Getting by without passwords: LUKS with smart-cards (part II)


[continued from part I]

Unlocking the encrypted partition

During the boot sequence, the system will prompt for the smart-card PIN as part of the execution of pkcs15-crypt command:

Prompt for smart-card PIN

After providing the correct PIN, the card uses the private-key stored on board to decrypt the LUKS key. That key is returned to LUKS which unlocks the volume and permits the boot process to continue.

One tricky aspect handled by the key-script is managing terminal windows via openvt. Because the partition will be unlocked during boot and OpenSC has to prompt users for smart-card PIN to perform private key operations, that process must have access to console. This can be difficult to guarantee when I/O is being redirected as part of the boot sequence. A cleaner approach is to invoke decryption on a different TTY and switch the display over. This also makes the PIN collection slightly more legible by separating it from the clutter of messages related to boot process and appearing on its own window as above.

Weak links and redundancy

Strictly speaking, the sequence of steps detailed earlier adds an option to unlock an encrypted disk using a smart-card. But much like enabling smart-card login via pam-pkcs11, it does not require using the card. As long as the original LUKS key-slot is still present, using a hardware token is at best a convenience option: connecting a token and typing a short PIN maybe preferable to typing in a complex passphrase. But if the user had picked a “weak” passphrase for that, disk encryption is still subject to offline grinding attacks. In that sense, user-chosen passwords remain the weakest link in that setup.

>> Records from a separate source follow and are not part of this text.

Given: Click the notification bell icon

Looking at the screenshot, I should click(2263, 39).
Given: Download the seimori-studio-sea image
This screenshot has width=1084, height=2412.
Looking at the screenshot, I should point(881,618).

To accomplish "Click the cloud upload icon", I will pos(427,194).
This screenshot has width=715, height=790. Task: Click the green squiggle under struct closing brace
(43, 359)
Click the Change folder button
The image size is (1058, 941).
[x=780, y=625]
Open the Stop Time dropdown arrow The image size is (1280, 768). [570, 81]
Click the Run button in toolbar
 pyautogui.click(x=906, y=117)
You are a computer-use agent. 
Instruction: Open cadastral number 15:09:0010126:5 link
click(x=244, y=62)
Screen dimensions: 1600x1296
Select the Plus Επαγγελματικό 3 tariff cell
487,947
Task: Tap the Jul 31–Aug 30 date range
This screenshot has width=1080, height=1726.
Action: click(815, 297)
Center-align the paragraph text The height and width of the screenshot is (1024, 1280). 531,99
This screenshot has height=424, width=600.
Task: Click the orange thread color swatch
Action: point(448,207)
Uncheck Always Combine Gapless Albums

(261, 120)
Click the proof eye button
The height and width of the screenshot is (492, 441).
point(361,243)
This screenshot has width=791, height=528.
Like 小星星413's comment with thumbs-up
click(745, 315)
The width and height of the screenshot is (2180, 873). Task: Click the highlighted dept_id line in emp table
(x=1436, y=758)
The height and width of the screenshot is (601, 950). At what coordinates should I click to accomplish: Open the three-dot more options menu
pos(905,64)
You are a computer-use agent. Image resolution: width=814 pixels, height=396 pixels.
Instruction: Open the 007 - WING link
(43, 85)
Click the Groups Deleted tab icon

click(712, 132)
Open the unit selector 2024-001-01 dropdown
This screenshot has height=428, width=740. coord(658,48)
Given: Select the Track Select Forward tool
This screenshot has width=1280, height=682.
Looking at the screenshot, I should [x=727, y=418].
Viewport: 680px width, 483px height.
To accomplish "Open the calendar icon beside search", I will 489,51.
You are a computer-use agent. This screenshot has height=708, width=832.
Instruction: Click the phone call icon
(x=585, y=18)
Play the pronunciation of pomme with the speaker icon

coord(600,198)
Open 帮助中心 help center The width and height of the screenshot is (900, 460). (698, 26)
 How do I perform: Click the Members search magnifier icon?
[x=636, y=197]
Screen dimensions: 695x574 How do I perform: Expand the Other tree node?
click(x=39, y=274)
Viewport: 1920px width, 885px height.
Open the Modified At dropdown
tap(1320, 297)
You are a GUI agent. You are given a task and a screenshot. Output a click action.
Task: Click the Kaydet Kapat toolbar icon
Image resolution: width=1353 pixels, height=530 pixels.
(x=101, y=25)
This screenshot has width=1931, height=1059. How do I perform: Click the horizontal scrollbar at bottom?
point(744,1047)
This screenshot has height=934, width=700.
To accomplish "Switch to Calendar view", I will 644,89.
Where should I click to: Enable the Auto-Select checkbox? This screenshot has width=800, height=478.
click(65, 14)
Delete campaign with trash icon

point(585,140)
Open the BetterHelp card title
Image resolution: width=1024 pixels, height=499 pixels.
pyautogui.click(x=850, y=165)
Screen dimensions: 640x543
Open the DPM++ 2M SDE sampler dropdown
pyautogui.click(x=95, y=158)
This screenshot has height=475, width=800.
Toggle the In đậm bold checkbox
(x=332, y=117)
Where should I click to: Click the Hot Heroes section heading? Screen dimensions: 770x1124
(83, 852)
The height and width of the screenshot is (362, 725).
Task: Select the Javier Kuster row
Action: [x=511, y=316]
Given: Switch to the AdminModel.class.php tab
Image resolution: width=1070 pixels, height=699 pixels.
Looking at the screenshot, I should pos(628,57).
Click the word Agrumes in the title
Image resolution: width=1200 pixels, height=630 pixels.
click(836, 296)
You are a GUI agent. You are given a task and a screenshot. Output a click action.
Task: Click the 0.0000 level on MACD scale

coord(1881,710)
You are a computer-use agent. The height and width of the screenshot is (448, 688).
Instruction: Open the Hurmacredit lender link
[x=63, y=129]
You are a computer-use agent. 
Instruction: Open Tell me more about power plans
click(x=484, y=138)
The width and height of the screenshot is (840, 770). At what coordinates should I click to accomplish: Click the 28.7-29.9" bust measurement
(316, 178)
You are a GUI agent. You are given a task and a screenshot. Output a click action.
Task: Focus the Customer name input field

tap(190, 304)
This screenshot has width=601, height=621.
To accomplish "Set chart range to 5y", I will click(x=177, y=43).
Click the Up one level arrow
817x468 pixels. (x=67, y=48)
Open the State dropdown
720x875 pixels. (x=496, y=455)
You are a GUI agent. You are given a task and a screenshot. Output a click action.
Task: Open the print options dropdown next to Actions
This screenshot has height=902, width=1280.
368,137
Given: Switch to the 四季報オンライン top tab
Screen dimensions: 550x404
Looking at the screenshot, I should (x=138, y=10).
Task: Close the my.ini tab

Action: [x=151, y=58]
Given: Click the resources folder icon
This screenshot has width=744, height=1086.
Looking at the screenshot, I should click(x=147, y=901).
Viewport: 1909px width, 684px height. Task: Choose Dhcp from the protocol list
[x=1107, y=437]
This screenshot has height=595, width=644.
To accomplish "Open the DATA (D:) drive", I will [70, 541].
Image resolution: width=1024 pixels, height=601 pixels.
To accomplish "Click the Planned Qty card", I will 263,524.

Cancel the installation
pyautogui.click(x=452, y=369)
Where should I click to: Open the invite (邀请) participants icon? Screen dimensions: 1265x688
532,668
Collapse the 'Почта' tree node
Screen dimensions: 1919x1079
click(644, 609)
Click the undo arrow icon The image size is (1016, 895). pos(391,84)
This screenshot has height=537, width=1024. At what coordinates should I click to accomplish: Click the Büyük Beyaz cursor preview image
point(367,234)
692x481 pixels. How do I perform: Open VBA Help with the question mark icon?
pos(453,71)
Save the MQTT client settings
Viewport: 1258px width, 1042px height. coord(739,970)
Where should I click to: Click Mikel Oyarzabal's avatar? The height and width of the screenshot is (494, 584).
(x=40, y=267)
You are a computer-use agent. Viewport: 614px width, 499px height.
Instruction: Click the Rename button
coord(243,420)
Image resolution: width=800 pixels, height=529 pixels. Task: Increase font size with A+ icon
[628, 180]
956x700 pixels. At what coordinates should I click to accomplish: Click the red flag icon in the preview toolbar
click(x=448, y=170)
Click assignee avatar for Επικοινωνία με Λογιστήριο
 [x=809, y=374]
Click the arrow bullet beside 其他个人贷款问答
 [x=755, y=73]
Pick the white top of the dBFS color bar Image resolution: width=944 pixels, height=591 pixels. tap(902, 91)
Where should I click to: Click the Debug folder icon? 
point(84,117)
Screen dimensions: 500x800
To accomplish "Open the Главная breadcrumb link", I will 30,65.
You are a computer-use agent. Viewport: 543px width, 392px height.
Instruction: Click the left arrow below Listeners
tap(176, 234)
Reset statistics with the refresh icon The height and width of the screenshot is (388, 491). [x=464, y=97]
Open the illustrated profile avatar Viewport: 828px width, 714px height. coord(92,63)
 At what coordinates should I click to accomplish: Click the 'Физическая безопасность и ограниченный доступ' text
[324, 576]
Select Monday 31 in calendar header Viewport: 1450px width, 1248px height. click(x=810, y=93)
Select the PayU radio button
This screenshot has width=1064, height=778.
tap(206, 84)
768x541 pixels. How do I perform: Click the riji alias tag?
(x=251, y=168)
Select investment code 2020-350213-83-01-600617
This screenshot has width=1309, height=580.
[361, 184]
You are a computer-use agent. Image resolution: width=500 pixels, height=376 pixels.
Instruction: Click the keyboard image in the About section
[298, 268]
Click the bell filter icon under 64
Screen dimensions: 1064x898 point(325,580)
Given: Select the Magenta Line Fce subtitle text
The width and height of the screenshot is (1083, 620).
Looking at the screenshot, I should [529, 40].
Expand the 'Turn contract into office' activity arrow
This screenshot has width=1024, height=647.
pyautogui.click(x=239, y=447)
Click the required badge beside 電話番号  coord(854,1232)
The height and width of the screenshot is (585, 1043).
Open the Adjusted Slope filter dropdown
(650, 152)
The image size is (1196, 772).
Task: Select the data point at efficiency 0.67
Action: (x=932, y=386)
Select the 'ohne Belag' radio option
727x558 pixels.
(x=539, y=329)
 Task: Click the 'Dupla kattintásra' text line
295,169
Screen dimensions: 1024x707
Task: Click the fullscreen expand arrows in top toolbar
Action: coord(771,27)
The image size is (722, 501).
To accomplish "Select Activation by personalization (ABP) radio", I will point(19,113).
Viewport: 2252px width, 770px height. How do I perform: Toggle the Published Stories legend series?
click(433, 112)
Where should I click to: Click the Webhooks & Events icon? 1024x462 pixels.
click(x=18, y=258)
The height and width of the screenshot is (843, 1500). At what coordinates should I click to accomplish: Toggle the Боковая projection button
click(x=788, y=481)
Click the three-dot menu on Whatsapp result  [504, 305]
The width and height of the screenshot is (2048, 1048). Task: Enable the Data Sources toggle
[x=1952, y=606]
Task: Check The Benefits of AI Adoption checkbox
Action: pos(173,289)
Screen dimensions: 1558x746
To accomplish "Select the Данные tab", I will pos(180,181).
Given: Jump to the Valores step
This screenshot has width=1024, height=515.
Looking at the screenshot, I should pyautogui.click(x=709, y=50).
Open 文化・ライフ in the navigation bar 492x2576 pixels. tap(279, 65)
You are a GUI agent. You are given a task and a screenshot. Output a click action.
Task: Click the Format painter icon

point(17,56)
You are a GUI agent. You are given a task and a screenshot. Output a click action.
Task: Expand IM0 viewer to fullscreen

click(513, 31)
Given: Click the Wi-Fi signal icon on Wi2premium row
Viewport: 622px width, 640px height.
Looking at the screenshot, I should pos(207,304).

Realizing the security benefit requires going one step further to remove the original keyslot using via cryptsetup luksRemoveKey. After that point, the only way to unlock the volume is decrypting the random secret.

Doing so however a new set of failure modes. What if the user forgets their PIN? Or loses their card? Even assuming perfect user behavior, what if the card itself malfunctions? There are even legitimate scenarios where the private key on the card may have to be replaced. For example when the certificate expires, issuing a new one may call for generating a new key-pair as well. (In theory PIV standard accommodates this by allowing the card to retain “archived” version of the key-management key. Unlike authentication or signature keys, this is one case where simply replacing an expired credentials is not enough. The old key is still required to decrypt previously encrypted ciphertext.)

This has several solutions, since LUKS permits multiple key-slots.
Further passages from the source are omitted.